Work item: Reproduce verbatim the line where "Given: Select Location" occurs, along with all following lines down to the last line of the data.

(Beginning of Entries provided)

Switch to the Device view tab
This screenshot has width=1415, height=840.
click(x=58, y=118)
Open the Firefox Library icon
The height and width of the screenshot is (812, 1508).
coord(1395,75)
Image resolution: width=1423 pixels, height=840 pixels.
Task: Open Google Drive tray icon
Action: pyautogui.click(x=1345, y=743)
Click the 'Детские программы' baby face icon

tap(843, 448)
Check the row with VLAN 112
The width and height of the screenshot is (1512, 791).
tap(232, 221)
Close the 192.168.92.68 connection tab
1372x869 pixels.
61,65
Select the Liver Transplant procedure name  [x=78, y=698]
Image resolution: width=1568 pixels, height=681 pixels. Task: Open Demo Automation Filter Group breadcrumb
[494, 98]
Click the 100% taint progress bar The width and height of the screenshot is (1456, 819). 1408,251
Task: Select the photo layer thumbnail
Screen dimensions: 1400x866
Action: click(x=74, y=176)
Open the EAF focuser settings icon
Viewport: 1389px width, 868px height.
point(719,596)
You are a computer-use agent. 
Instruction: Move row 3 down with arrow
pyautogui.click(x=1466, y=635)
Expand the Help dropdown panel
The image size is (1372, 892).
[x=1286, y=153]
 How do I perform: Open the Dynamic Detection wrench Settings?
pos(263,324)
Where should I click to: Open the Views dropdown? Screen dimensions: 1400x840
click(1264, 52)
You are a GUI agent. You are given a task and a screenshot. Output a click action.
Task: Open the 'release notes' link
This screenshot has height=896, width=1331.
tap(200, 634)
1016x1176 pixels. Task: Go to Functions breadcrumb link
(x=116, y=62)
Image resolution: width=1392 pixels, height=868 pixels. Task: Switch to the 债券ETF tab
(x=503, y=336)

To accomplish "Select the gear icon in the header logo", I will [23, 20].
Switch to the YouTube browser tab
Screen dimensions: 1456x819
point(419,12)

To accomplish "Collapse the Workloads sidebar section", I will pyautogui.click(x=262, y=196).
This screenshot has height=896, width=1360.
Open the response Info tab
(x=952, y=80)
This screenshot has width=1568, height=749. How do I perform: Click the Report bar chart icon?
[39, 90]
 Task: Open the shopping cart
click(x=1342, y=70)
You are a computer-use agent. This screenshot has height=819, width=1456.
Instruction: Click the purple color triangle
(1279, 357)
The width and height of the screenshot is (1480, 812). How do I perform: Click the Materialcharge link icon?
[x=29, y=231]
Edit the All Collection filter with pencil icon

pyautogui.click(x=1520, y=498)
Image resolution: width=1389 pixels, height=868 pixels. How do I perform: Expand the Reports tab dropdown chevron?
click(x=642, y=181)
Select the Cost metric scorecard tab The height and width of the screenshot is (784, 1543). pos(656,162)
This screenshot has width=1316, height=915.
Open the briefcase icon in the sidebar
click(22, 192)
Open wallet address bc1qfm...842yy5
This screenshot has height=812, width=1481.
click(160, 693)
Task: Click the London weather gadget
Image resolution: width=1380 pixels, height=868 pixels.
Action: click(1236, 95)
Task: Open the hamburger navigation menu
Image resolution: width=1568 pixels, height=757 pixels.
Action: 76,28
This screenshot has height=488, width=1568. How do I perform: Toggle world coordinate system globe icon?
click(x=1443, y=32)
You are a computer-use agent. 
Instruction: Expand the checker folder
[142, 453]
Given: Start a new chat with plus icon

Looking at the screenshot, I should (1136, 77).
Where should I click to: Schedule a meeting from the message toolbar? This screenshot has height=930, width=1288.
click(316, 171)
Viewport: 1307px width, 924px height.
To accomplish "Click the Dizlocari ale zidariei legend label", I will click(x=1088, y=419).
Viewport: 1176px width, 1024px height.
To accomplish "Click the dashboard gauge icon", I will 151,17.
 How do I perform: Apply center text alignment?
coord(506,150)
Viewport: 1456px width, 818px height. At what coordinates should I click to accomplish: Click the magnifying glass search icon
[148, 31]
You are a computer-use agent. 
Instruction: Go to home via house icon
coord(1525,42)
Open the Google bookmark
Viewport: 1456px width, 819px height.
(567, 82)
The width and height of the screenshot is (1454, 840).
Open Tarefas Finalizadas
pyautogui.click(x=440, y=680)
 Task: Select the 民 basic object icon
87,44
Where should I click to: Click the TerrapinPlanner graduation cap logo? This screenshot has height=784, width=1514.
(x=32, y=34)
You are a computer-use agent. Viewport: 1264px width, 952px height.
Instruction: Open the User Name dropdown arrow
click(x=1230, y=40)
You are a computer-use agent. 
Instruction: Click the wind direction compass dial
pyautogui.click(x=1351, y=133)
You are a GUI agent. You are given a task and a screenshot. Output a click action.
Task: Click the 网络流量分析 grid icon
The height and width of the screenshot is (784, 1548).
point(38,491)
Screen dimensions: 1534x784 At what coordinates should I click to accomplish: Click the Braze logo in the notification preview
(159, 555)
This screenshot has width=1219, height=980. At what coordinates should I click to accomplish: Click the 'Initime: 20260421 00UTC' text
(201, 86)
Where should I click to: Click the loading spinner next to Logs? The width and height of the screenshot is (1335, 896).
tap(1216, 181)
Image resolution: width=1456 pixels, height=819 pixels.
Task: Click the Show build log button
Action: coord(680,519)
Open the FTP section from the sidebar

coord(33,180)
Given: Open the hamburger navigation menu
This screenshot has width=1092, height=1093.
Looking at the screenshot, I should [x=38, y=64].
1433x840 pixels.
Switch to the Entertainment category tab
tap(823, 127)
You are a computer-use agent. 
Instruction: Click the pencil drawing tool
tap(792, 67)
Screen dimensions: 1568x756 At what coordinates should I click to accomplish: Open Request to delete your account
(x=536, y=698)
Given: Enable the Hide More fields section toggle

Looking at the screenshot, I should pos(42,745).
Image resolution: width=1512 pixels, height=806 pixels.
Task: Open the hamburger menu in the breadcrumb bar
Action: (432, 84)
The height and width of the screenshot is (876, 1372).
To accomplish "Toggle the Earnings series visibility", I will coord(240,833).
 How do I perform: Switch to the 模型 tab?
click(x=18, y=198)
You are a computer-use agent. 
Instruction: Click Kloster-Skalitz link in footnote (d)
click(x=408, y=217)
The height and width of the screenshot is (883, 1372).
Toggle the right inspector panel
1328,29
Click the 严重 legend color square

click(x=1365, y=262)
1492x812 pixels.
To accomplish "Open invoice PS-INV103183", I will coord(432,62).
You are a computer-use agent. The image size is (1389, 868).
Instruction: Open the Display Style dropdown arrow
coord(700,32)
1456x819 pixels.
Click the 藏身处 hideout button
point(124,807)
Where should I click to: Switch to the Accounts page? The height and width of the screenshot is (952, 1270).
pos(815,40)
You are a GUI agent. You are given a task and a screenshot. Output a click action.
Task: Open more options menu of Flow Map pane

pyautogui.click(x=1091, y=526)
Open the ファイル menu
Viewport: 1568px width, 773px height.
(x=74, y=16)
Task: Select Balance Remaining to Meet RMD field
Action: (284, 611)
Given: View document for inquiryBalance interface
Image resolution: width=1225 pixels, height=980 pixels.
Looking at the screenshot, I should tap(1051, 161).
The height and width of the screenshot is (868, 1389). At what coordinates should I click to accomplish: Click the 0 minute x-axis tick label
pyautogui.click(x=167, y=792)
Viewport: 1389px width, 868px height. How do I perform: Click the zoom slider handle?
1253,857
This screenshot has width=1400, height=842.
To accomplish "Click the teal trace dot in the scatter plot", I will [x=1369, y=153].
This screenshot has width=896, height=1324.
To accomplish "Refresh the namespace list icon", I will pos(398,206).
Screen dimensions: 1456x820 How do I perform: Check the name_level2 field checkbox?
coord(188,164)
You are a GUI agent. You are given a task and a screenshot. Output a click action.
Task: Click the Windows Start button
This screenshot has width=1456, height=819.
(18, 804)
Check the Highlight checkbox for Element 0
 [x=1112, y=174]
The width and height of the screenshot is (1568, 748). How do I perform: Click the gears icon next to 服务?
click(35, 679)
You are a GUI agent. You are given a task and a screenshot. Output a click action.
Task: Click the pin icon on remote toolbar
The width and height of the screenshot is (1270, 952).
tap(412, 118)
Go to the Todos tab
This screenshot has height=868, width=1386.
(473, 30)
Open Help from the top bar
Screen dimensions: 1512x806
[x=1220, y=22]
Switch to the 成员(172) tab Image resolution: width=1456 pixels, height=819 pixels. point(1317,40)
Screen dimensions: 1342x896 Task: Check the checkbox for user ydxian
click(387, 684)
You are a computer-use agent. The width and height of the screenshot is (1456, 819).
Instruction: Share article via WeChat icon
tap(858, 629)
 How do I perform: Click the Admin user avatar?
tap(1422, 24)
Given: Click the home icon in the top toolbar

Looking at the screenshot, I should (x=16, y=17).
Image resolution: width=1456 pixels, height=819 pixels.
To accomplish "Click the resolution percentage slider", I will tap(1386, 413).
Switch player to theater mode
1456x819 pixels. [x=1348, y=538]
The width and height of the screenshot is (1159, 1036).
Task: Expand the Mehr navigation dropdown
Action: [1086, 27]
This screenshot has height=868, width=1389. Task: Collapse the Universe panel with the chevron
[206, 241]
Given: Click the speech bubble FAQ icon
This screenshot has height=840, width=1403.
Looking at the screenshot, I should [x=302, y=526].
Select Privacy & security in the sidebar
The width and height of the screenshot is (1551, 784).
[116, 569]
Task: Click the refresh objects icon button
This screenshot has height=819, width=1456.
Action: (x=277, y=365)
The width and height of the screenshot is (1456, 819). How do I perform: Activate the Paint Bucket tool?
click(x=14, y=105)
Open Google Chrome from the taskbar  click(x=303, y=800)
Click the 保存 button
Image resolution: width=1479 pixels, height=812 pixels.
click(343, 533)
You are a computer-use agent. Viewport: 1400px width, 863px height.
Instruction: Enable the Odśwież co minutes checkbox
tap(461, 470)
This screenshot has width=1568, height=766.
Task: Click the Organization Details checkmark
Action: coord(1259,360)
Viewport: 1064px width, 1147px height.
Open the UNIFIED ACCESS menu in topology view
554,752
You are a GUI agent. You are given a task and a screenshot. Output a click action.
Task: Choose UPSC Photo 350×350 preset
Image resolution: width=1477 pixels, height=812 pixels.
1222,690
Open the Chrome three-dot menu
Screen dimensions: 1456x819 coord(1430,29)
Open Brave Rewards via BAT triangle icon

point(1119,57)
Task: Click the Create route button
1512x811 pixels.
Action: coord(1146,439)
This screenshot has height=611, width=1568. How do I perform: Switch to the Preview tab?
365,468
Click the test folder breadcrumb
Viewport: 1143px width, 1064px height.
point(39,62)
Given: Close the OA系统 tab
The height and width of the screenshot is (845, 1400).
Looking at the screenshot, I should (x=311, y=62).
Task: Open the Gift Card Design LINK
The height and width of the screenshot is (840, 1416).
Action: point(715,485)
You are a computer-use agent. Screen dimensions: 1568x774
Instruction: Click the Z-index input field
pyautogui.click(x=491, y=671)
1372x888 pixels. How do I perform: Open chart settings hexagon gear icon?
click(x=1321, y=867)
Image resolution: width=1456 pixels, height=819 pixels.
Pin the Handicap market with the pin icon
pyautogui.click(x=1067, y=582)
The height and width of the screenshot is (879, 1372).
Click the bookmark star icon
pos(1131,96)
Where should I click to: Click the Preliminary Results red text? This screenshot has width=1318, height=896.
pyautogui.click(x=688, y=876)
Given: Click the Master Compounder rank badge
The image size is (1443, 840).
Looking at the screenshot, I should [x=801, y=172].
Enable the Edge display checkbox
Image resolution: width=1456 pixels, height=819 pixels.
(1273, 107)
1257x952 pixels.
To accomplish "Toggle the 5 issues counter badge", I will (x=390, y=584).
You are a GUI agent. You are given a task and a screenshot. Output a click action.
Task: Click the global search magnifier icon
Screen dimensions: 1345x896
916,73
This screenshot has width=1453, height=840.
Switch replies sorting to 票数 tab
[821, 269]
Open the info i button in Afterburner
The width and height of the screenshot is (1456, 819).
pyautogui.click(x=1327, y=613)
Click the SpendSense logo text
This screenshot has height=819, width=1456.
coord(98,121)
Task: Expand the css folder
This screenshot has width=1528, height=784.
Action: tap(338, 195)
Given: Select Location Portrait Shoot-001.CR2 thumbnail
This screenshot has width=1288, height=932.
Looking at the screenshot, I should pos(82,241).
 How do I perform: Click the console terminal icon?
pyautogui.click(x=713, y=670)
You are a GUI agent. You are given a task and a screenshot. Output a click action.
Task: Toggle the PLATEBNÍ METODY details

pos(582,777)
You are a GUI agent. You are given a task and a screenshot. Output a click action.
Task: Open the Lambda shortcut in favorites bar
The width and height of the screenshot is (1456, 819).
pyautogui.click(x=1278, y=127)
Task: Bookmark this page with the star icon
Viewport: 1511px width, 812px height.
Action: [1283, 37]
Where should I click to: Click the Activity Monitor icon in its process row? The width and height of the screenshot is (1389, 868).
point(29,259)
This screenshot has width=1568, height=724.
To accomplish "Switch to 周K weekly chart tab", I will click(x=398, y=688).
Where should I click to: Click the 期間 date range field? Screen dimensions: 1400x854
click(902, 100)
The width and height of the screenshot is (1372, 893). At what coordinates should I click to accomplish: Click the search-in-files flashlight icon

(End of Entries provided)

Response below:
Given: Select Location Portrait Shoot-001.CR2 thumbnail
This screenshot has width=1288, height=932.
Looking at the screenshot, I should pos(82,241).
 How do I perform: Click the console terminal icon?
pyautogui.click(x=713, y=670)
You are a GUI agent. You are given a task and a screenshot. Output a click action.
Task: Toggle the PLATEBNÍ METODY details

pos(582,777)
You are a GUI agent. You are given a task and a screenshot. Output a click action.
Task: Open the Lambda shortcut in favorites bar
The width and height of the screenshot is (1456, 819).
pyautogui.click(x=1278, y=127)
Task: Bookmark this page with the star icon
Viewport: 1511px width, 812px height.
Action: [1283, 37]
Where should I click to: Click the Activity Monitor icon in its process row? The width and height of the screenshot is (1389, 868).
point(29,259)
This screenshot has width=1568, height=724.
To accomplish "Switch to 周K weekly chart tab", I will click(x=398, y=688).
Where should I click to: Click the 期間 date range field? Screen dimensions: 1400x854
click(902, 100)
The width and height of the screenshot is (1372, 893). At what coordinates should I click to accomplish: Click the search-in-files flashlight icon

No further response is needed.